As a principal, I lived in fast feedback loops. I saw the effects of my decisions by lunchtime. I knew which teachers were having a hard week, which student needed extra eyes, which parent was about to call. Even hard conversations came with a certain clarity because I was close to the context and knew the culture I wanted to build.

At the district level, the impact is broader but harder to track. The wins take longer to see. The feedback is quieter.

I had to become more intentional about noticing what I could no longer see. That meant listening differently during school visits, paying closer attention to what leaders were navigating, and asking better questions. Not just about what was happening, but what it was costing them to make it happen.

One of the advantages of working at a systems level is being able to recognize patterns across multiple settings. They can reveal root causes that individual concerns might never expose. That clarity opens the door to more aligned, lasting support.

I began thinking less about whether expectations were clear and more about whether they were sustainable. My role was not to direct the work but to support the people carrying it out.

These changes didn’t come naturally. They came because I didn’t want to become a leader who made good decisions in theory but stayed out of touch in practice. I didn’t want to lead by spreadsheet, even though color-coded tabs bring me great joy. I wanted to lead by understanding.

Eventually, I began to see that even though I was no longer in the thick of the school day, I could still choose to stay connected — to show up, to ask real questions, to build trust not just through policy, but through presence.

The classroom educators and school leaders I supported didn’t need someone who had knowledge of what it was like to be a teacher or principal. They needed someone who remembered what it felt like to be one. Someone who hadn’t forgotten the rush of the morning bell or the weight of a tough parent meeting or the impossible feeling of juggling school culture, teacher evaluations, instructional priorities, and a leaky roof all before noon.

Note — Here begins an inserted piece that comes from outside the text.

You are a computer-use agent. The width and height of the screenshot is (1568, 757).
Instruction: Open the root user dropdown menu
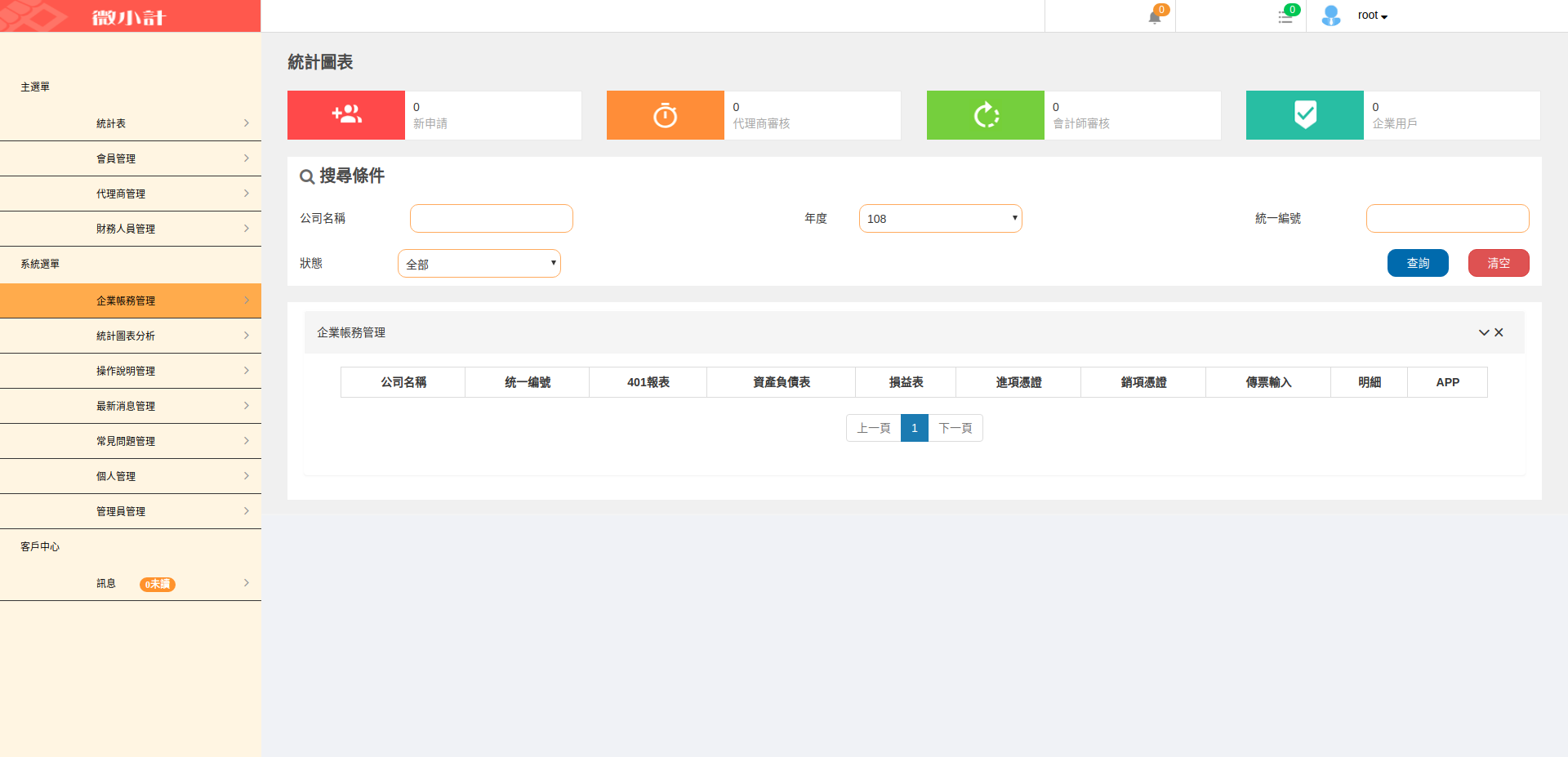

I think back often to my first year in central office. The silence. The absence of bells and kids and chaos. The invisible weight of missing something no one warned me I would lose. I remember walking through a school one afternoon and instinctively reaching for my walkie talkie. It wasn’t there. Of course it wasn’t there. But the reflex reminded me of something important: I still wanted to be tuned in.

Leadership doesn’t have to grow lonelier as it grows broader. But staying connected takes intention. It takes habits, not just memories.

I didn’t expect to grieve. But I’m grateful I did. Because grief has a way of reminding you what still deserves your presence.

Dr. Meagan Booth is a former high school principal and current human resources supervisor for Knox County Schools. Her work focuses on how school systems can better support educators through the lens of retention, culture, and generational dynamics.